GPU, CPU and Xeon Phi Benchmark/Performance Comparison

samarawickrama · January 15, 2015, 2:01am

Hi,

Is there a good performance comparison of GPU and Intel-Phi coprocessor available?
Regarding SGEMM, can GPU achive significant speedup compared to the Phi/CPU?

Thank you.

CudaaduC · January 15, 2015, 2:32am

Google is one way to find an answer…

[url]http://blog.xcelerit.com/intel-xeon-phi-vs-nvidia-tesla-gpu/[/url]

[url][/url]

"The Tesla GPU is about twice faster than the Xeon Phi, and between 1.2x and 1.9x faster than the CPU. "

which was for 64 bit Monte Carlo.

And I believe that Jimmy P at some point ran his own benchmarks tests comparing the K20 vs the current Phi model, and said that the K20 was a clear winner.

Overall it would depend on the task, as I am sure a GTX 780ti or a GTX 980 would kill a Phi for image processing and brute force exhaustive search(particularly 32 bit)

njuffa · January 15, 2015, 4:17am

Google is your friend. A quick search returned the following two relevant links among the first page of results:

Tesla K40 xGEMM performance:
[url]http://developer.download.nvidia.com/compute/cuda/6_5/rel/docs/CUDA_6.5_Performance_Report.pdf[/url]

Intel Xeon and Xeon Phi xGEMM performance:
[url]http://www.intel.com/content/www/us/en/benchmarks/server/xeon-phi/xeon-phi-sgemm-dgemm.html[/url]

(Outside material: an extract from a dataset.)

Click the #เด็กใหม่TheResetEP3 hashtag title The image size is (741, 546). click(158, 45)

samarawickrama · January 15, 2015, 6:36am

Well, I am interested about the output of research comunity … For example I would like to show you
the following paper I just found …

http://sbel.wisc.edu/Courses/ME964/Literature/LeeDebunkGPU2010.pdf
“Debunking the 100X GPU vs. CPU Myth: An Evaluation of Throughput Computing on CPU and GPU”

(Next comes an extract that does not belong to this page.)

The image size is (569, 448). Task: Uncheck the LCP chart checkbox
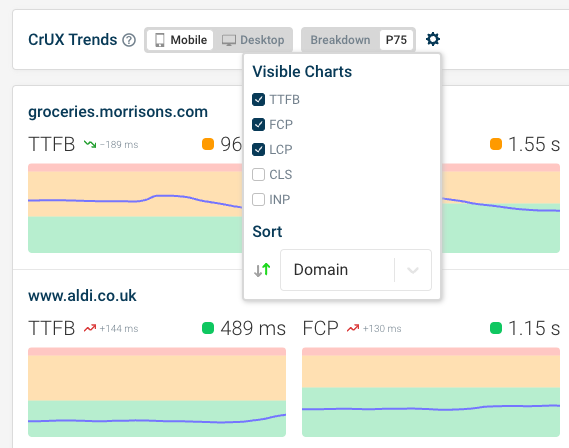[258, 149]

Even though many internet references stated that GPUs are extremely fast, it is required to carefully
analyse them … :)

Regarding the Intel-Phi I found the paper:

“HPC Programming on Intel Many-Integrated-Core Hardware with MAGMA Port to Xeon-Phi”

According to that the speed up against the CPU is very low …!

CudaaduC · January 15, 2015, 7:16am

Then by all means do your own research and make up your own mind.

It is going to depend your specific tasks and your ability to successfully implement your application in that hardware/software combination.

njuffa · January 15, 2015, 7:16am

You specifically asked about SGEMM performance, so I pointed you to relevant information. You will find a wide variety of speed-ups reported in the literature. The methodology used by a good number of published papers on GPU to CPU performance comparison leaves to be desired, and some may be trying too hard to make performance gains appear to be as large possible. This is a valid point raised by the “debunking” paper, which however hardly represents an impartial analysis, as will hopefully be self-evident from the authors’ affiliation.

You would want to be skeptical of papers that report GPU speedups of 100x over CPU code, but for many non-trivial real-world scenarios speed-ups of 5x-10x over well-optimized CPU code are certainly possible and have been documented. It all depends on the specific use case. As one example, you may want to take a look at published performance of the AMBER molecular dynamics package: [url]http://ambermd.org/gpus/benchmarks.htm[/url]

Most published papers I have read that compare the performance of the Xeon Phi to K20/K40 class GPUs show a performance advantage for the latter. Again, this will depend on the use case. Depending on your personal use case, you may need to perform your own evaluation if you cannot find a reasonably close scenario evaluated in the literature.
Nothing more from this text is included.